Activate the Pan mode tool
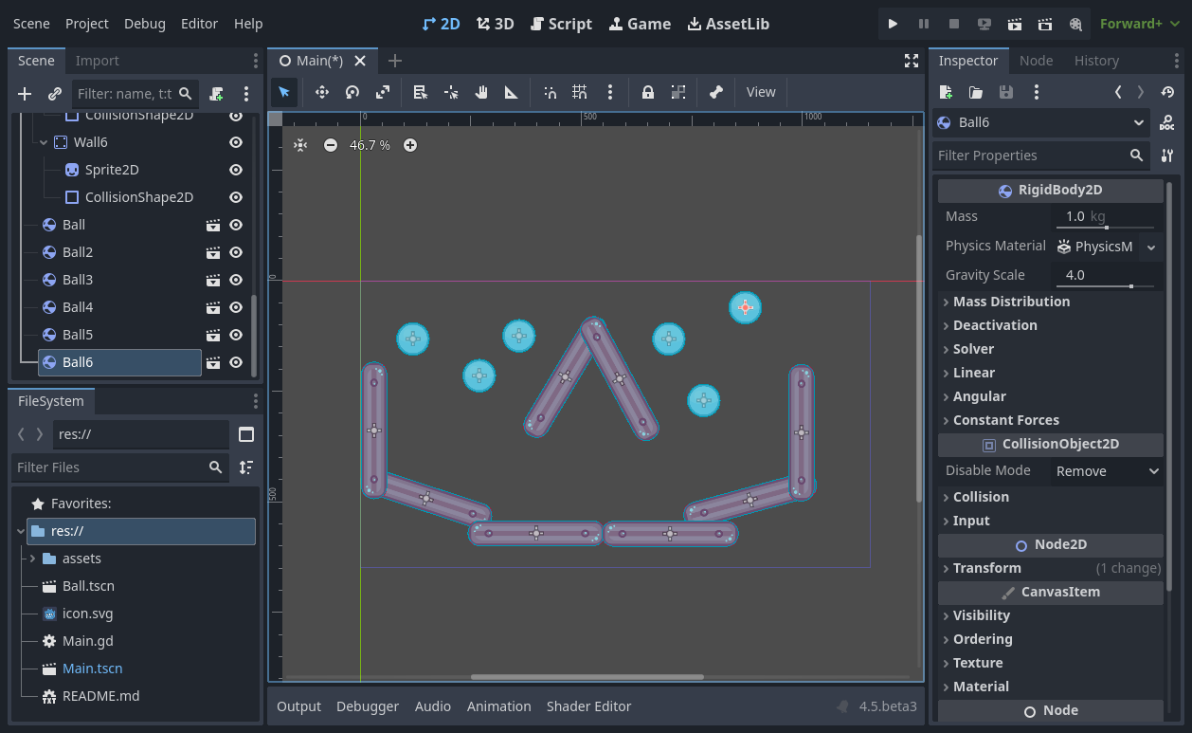Viewport: 1192px width, 733px height. tap(481, 92)
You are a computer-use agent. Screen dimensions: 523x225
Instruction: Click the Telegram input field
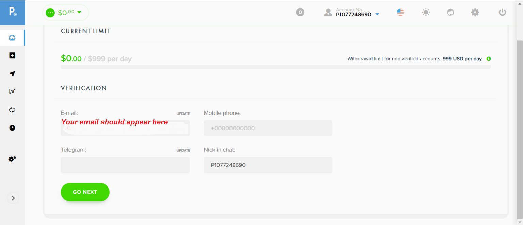pyautogui.click(x=125, y=165)
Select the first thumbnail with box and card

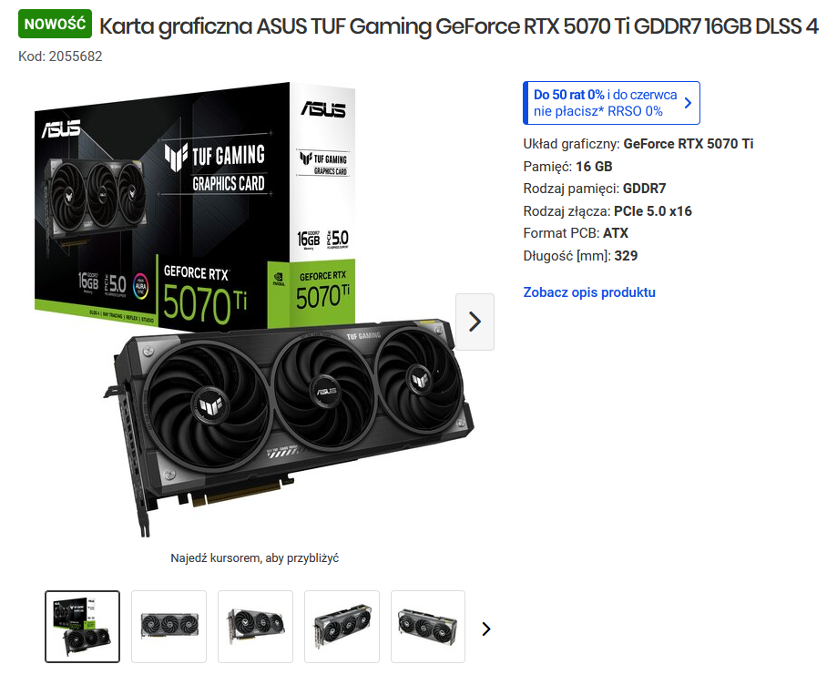point(82,627)
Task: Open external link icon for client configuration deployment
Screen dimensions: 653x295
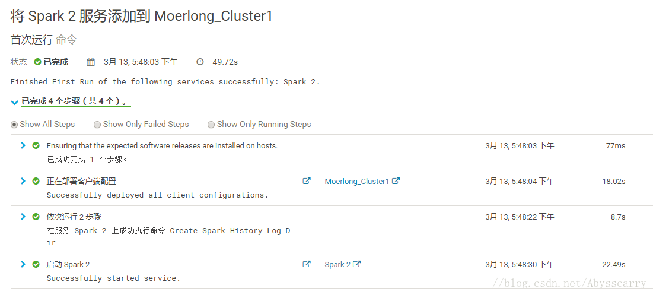Action: tap(307, 181)
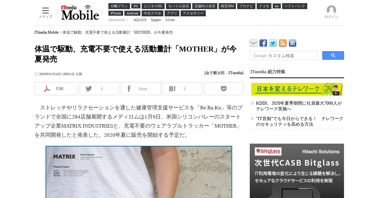This screenshot has height=198, width=377.
Task: Select the 格安SIM category tag
Action: [227, 6]
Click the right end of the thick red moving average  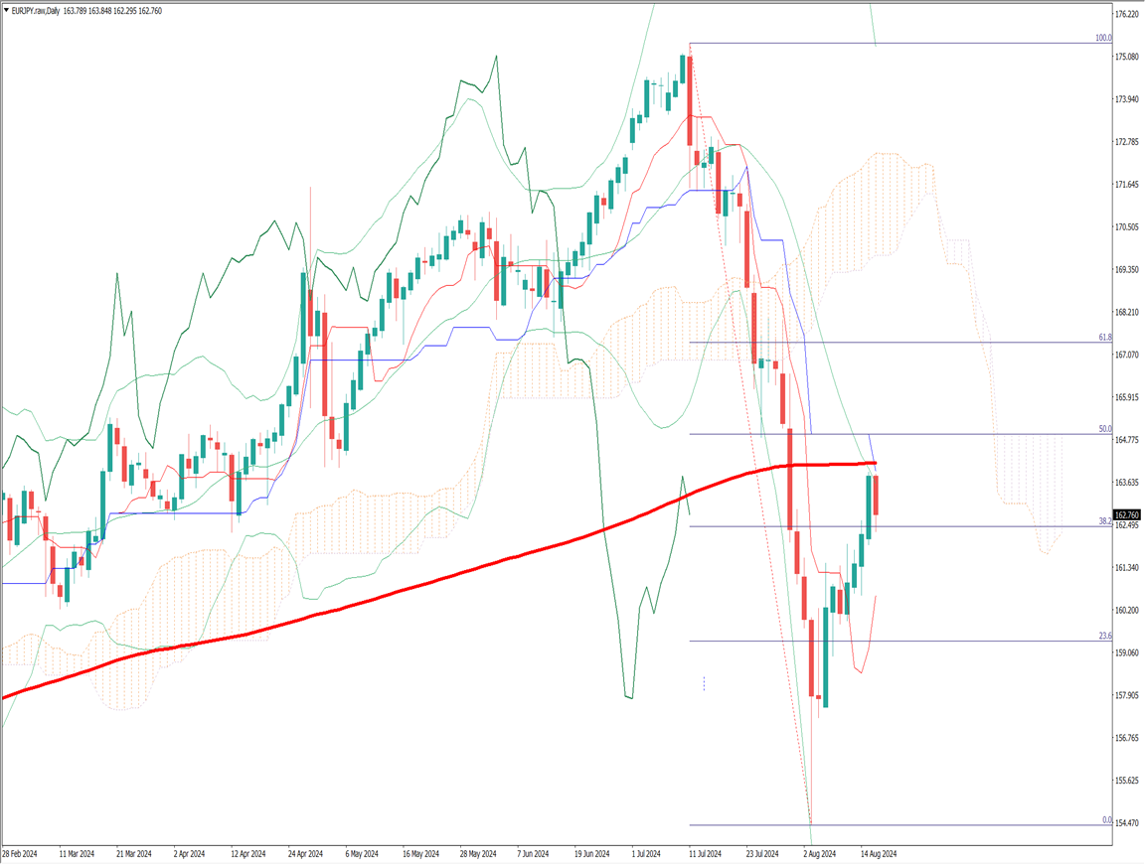coord(873,463)
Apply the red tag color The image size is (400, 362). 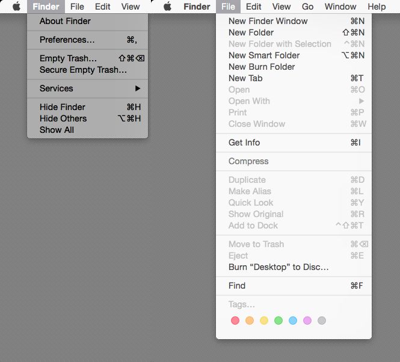[235, 321]
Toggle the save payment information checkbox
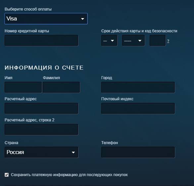 (7, 175)
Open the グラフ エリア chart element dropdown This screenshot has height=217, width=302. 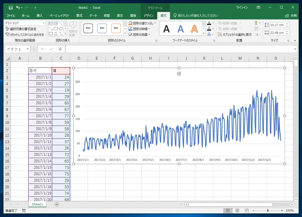coord(44,23)
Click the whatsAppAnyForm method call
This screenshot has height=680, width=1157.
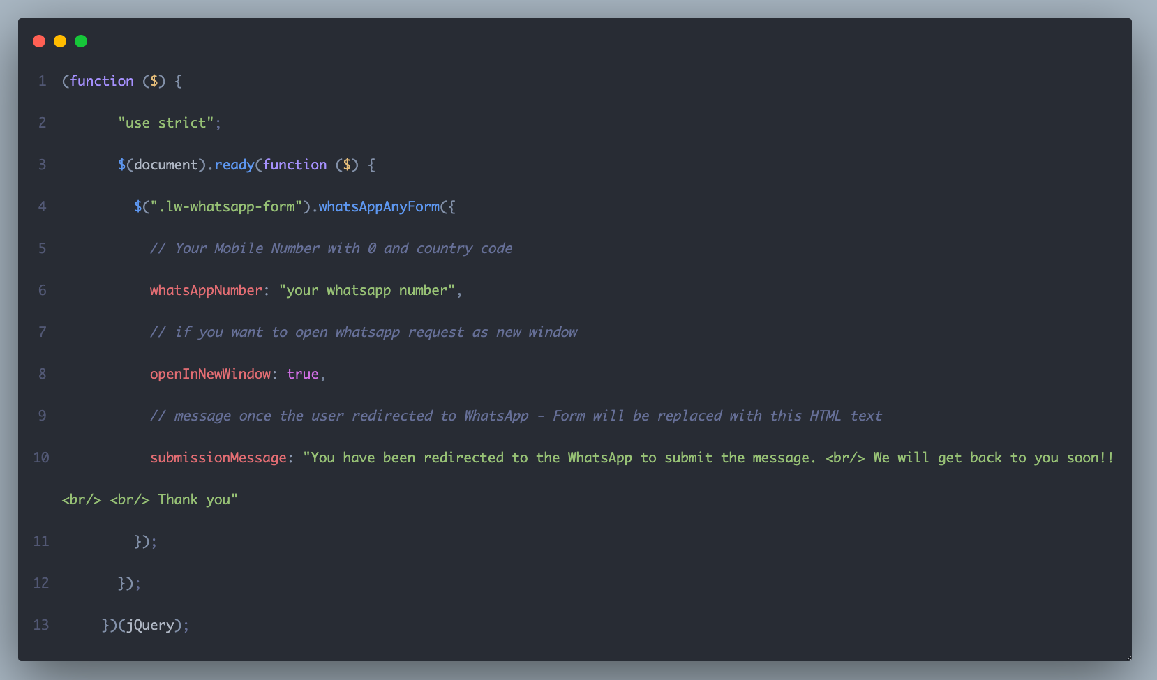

◇ ◇ ◇

Look above for the line containing "Instruction: Click the Telegram input field" and the line containing "Task: Open external", then reproduce both and everything between them exactly, pictures omitted.

Instruction: Click the Telegram input field
pyautogui.click(x=125, y=165)
Select the first thumbnail with box and card

point(82,627)
Task: Open external link icon for client configuration deployment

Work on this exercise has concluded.